The greedy algorithm is applied to optimization problems, aiming to find the optimal solution when possible or, if not, a satisfactory solution within a limited time frame. It is particularly valuable for providing near-optimal solutions efficiently.

Problems well-suited to greedy algorithms possess two main properties: the greedy choice property and optimal substructure.

1. The greedy choice property indicates that choices made at each step are independent of previous choices; a greedy algorithm never reconsiders its options.

2. Optimal substructure implies that a problem's optimal solution comprises optimal solutions to its subproblems.

Greedy algorithms are often contrasted with dynamic programming: while dynamic programming combines optimal solutions of subproblems to solve the larger issue, greedy algorithms iteratively make locally optimal choices to incrementally build a solution.

Fractional Knapsack Problem

Calculate the greedy algorithm by unit price. In other words, the cargo with the highest unit price is placed at the top.

1. Greedy Algorithm: Suitable for the Fractional Knapsack Problem where items can be divided.

2. Dynamic Programming: Used for the 0-1 Knapsack Problem where items cannot be divided.

# (price, weight)
cargo = [(4, 12), (2, 1), (10, 4), (1, 1), (2, 2)]

def fractional_knapsack(cargo):
    capacity = 15
    pack = []
    
    # Sort in descending order of unit price
    for c in cargo:
        pack.append(c[0] / c[1], c[0], c[1]))
    pack.sort(reverse=True)
    
    # Greedy algorithm in order of unit price
    total_value: float = 0
    for p in pack:
        if capacity - p[2] >= 0:
            capacity -= p[2]
            total_value += p[1]
        else:
            fraction = capacity / p[2]
            total_value += p[1] * fraction
            break
            
    return total_value

Coin Change Problem

1. Greedy Algorithm: Effective when each coin's denomination is a multiple of the one before it.

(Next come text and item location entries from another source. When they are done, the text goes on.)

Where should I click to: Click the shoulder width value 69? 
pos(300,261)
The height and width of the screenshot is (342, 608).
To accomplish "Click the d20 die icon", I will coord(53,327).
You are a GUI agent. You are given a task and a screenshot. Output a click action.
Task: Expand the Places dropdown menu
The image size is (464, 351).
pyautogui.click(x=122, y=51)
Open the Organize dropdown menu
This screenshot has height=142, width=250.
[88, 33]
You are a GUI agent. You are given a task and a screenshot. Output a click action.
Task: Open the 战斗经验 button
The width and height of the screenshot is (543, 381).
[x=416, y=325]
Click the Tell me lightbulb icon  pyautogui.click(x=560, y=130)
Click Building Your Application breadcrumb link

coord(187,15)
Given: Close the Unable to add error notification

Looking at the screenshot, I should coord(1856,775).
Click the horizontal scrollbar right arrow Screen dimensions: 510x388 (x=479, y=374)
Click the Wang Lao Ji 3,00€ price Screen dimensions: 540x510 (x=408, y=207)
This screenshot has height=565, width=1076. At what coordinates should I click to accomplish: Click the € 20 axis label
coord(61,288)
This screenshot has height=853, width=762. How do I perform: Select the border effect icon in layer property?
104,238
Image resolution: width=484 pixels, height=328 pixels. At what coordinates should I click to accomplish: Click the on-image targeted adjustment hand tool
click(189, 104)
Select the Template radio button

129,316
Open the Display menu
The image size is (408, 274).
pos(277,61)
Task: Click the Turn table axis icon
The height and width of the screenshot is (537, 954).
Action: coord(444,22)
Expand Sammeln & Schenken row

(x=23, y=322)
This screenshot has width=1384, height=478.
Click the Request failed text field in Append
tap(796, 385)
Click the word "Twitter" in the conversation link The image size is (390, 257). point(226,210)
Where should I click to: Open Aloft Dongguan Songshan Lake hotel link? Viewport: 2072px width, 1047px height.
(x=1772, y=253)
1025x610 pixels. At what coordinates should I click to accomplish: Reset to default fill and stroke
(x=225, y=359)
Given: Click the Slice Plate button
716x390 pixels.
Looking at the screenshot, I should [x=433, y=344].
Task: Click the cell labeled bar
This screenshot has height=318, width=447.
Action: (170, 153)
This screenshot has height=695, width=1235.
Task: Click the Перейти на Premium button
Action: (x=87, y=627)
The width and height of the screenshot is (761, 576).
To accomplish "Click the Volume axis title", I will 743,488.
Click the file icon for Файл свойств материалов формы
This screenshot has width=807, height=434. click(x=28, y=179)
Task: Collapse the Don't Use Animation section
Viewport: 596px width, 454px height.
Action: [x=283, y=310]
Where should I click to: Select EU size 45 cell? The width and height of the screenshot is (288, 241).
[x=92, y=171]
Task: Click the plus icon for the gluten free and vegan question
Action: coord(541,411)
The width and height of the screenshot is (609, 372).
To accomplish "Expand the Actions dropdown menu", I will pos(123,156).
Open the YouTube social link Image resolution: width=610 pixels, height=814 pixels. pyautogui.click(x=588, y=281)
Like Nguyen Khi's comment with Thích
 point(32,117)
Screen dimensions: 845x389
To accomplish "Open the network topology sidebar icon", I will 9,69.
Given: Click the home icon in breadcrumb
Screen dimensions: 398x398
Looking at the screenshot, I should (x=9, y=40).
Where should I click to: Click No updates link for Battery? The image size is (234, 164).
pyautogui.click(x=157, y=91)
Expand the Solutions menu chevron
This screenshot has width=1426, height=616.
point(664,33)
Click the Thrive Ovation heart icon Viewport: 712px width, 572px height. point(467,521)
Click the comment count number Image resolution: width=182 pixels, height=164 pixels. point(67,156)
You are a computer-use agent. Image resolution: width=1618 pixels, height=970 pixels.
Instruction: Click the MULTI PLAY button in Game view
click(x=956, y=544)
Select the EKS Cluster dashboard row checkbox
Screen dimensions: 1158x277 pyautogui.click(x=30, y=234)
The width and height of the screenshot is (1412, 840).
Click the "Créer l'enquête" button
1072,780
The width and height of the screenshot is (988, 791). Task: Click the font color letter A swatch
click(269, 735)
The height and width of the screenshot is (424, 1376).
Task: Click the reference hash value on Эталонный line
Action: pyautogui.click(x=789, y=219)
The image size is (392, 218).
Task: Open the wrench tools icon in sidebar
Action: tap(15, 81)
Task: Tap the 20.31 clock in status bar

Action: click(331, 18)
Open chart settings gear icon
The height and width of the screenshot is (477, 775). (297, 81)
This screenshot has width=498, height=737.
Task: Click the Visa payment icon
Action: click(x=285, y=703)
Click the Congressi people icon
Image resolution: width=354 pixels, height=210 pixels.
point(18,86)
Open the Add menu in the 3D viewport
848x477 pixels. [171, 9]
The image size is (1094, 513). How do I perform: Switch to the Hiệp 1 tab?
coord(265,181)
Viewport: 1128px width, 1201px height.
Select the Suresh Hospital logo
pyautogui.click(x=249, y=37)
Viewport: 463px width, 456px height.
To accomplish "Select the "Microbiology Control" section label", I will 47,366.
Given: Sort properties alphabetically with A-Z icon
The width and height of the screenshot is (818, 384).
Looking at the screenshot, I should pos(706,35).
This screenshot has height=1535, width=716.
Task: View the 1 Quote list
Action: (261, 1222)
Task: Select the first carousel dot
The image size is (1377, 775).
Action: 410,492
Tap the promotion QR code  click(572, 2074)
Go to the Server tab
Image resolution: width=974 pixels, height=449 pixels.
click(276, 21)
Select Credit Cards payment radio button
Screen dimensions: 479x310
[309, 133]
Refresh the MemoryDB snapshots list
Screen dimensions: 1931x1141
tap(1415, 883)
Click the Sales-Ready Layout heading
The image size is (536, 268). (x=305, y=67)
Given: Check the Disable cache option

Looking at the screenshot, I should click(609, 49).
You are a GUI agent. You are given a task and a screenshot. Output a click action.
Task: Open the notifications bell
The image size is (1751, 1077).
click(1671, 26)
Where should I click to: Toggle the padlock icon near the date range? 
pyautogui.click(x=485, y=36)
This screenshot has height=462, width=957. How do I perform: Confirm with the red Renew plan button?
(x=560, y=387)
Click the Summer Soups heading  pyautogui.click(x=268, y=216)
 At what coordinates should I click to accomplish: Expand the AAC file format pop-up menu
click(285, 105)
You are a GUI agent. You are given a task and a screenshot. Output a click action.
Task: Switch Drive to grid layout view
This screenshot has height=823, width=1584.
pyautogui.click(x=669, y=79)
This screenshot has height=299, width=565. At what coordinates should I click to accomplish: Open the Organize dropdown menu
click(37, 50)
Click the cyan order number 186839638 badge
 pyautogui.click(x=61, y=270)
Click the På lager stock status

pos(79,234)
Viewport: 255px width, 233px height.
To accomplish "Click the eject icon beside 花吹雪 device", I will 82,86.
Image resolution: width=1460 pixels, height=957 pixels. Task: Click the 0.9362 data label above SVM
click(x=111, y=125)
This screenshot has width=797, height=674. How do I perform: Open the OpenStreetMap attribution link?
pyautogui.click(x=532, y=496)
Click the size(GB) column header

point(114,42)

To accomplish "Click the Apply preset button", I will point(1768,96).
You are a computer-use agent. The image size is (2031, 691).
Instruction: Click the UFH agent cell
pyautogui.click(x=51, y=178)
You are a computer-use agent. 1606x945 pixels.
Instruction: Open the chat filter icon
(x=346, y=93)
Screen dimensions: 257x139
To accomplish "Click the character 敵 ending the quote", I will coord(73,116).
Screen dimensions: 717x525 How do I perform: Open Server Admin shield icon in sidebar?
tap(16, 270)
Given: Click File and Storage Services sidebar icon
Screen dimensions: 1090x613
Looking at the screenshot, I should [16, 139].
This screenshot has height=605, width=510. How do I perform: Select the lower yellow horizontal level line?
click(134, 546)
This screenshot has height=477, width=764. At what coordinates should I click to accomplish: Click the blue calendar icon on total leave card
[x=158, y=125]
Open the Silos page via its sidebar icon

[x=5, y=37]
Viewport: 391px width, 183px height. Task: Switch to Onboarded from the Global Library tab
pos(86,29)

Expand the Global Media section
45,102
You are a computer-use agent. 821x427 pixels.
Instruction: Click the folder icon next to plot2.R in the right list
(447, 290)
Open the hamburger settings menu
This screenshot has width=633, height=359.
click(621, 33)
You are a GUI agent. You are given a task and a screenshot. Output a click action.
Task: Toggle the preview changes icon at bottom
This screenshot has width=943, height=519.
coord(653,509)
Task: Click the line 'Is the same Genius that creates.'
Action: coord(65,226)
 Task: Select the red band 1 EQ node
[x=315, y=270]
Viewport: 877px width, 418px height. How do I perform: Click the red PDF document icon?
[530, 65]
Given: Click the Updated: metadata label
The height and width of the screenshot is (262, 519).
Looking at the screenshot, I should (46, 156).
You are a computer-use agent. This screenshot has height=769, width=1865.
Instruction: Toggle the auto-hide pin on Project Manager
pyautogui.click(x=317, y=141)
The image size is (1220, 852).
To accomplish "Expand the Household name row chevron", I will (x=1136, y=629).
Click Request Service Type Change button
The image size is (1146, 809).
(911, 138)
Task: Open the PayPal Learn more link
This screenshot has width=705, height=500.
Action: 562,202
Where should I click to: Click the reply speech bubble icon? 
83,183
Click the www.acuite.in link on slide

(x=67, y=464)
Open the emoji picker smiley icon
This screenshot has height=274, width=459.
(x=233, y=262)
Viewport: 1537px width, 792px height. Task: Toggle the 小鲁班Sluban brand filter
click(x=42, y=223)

2. Dynamic Programming: Necessary when coins have denominations like 10, 50, 80, and 100. For instance, to make change for 160, the best solution is two 80 coins instead of one 100, one 50, and one 10 coin.

Largest Sum

For the problem of finding the path with the largest sum in a binary tree, a greedy algorithm falls short because it cannot guarantee the discovery of the path with the largest sum, such as when the leftmost leaf node is part of the optimal path. Here, a greedy algorithm is not a suitable solution method.